EXERCISE PROMPT: Go through the data below line by line and report how many lines contain "label", giving only that figure.

Items from a dataset
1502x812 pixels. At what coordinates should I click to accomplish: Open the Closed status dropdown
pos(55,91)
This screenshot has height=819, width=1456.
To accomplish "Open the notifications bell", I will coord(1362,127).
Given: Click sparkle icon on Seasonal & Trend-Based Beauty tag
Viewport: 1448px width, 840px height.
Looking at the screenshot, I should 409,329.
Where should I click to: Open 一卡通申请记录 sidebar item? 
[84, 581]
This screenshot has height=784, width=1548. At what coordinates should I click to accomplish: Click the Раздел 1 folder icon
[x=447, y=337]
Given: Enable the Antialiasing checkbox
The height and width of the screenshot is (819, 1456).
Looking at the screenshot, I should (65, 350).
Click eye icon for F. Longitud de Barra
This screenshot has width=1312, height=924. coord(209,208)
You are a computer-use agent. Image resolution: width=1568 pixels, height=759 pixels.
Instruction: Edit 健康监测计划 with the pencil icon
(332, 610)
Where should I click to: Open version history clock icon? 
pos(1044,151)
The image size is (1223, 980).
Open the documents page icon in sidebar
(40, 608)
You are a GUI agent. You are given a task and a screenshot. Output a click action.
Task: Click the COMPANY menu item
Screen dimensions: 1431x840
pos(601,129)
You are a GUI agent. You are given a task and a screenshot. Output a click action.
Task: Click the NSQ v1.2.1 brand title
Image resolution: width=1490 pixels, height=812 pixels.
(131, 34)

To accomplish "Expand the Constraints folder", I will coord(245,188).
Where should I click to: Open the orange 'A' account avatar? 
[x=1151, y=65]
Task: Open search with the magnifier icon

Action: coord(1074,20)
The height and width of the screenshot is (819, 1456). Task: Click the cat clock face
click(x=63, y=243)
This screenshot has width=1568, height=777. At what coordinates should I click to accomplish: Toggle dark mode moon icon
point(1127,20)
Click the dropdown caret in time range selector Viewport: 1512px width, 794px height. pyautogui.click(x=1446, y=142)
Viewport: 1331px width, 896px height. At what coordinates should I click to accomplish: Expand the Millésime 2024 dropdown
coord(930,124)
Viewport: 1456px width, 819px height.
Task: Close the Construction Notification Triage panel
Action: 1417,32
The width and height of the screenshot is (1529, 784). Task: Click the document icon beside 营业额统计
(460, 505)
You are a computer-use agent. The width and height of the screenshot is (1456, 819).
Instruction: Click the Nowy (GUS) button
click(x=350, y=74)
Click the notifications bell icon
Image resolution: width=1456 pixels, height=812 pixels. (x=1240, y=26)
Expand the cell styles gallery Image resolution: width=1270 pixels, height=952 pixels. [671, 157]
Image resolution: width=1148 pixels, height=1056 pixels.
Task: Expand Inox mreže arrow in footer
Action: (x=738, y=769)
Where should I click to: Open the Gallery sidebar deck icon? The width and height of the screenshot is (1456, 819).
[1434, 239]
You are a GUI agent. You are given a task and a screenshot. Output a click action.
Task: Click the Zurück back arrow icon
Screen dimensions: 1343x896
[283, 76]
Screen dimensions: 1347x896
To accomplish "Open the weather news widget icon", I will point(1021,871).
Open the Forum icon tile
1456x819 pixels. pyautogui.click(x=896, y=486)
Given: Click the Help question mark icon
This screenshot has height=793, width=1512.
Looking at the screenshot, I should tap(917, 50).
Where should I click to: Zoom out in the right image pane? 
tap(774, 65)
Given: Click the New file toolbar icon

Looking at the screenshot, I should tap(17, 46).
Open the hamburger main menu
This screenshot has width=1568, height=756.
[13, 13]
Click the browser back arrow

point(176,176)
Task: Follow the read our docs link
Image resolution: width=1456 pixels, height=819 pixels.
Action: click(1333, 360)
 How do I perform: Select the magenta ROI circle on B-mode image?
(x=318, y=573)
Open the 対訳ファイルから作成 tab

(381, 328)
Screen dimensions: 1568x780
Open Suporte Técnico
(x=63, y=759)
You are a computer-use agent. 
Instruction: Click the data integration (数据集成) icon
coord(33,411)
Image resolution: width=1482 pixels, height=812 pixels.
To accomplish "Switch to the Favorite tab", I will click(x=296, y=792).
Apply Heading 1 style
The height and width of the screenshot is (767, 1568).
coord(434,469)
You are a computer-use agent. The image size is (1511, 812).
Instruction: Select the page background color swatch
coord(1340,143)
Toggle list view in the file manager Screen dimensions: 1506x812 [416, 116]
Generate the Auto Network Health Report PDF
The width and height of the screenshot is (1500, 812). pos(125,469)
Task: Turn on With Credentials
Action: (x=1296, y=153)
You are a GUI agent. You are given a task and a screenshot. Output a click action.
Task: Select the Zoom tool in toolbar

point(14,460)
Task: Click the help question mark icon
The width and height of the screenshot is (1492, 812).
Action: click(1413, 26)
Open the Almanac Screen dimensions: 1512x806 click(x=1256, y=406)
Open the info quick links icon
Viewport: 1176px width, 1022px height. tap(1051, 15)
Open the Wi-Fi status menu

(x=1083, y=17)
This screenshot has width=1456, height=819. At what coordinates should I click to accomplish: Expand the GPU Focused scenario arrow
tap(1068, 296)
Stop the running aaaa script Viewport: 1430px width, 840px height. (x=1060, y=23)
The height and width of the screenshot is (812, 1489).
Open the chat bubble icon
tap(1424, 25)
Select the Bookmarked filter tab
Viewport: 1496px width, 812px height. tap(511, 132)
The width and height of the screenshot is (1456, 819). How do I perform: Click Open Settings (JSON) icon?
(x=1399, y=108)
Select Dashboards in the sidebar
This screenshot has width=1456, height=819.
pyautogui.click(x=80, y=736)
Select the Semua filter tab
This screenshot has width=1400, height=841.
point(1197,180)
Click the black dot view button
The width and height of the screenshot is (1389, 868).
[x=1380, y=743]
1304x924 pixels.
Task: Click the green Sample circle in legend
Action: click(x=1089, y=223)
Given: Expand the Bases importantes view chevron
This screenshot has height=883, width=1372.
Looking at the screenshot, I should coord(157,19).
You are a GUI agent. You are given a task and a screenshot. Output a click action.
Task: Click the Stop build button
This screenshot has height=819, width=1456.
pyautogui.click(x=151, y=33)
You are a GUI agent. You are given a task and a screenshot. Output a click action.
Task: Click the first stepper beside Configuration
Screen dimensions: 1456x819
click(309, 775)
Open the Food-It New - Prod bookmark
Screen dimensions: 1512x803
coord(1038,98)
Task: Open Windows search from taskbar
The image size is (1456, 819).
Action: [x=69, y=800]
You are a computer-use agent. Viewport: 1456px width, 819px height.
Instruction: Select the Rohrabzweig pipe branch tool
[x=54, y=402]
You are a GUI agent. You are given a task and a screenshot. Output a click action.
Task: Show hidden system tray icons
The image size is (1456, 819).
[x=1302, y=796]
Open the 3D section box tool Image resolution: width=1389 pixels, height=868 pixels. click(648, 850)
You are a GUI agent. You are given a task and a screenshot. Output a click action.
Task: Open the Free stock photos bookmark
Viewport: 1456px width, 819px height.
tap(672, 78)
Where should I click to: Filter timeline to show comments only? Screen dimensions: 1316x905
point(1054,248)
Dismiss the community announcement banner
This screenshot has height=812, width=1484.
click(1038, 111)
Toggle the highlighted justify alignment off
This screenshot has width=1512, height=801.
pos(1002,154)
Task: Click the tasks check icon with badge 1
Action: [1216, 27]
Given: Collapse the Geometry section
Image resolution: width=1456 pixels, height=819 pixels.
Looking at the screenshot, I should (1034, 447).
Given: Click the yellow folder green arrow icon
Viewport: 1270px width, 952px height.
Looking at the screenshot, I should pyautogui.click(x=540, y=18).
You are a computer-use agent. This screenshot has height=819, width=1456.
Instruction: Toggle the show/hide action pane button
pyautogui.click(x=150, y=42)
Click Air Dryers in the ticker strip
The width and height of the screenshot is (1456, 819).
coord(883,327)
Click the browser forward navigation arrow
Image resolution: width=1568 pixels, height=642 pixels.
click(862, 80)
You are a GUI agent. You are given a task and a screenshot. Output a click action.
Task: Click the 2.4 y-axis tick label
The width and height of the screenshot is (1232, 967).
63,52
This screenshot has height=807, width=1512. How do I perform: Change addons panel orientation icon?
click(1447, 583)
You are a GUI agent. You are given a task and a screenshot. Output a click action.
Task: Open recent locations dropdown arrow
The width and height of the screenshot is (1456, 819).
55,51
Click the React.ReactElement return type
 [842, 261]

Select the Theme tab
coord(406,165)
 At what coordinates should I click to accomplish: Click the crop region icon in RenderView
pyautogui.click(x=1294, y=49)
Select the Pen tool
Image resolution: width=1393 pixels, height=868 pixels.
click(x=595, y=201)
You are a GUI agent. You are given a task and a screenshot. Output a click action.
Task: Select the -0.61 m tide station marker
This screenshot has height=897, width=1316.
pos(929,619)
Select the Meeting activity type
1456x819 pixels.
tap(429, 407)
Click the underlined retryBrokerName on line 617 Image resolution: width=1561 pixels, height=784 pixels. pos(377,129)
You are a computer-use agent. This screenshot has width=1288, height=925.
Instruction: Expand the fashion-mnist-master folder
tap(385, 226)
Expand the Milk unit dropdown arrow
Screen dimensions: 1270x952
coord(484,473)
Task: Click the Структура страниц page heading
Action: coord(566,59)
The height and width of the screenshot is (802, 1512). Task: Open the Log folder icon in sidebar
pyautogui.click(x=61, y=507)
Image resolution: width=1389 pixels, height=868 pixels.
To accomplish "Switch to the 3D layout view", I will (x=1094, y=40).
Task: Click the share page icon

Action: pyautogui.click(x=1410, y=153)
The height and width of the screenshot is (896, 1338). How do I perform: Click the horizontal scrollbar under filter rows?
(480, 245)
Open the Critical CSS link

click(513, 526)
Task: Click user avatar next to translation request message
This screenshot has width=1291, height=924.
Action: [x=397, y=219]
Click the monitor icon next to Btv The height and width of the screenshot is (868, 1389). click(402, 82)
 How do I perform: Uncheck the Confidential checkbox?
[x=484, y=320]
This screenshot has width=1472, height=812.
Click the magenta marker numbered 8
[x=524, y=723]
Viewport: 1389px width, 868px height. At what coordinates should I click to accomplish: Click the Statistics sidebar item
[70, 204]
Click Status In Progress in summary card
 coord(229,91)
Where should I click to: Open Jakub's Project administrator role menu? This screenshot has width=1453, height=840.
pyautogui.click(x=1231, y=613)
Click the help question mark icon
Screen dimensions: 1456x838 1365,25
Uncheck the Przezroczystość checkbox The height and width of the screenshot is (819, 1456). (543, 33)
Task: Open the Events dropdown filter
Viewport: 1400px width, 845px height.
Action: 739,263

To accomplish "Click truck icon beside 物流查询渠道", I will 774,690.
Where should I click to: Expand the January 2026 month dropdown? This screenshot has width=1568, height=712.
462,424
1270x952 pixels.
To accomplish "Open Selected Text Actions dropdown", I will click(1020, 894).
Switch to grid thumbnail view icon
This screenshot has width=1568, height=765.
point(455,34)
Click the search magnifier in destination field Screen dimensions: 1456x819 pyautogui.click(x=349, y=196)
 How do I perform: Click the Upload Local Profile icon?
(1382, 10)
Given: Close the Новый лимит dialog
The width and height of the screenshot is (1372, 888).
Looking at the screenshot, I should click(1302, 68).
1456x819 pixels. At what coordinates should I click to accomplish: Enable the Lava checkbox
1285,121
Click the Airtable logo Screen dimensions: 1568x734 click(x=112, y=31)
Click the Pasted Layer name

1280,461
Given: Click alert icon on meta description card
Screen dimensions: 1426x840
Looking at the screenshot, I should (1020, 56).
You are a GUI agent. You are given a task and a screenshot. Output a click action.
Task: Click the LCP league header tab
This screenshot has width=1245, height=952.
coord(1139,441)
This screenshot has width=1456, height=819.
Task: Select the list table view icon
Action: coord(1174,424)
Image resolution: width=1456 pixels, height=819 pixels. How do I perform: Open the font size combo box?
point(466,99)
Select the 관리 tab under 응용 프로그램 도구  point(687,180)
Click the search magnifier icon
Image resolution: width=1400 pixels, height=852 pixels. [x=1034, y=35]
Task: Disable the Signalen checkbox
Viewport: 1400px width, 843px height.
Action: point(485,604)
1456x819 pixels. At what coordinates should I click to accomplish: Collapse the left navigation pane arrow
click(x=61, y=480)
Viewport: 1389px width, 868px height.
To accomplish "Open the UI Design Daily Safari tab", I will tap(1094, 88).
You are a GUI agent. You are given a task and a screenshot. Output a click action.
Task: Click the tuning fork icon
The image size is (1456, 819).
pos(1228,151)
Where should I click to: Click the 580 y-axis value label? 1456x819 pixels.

RESPONSE TO THIS TASK: 2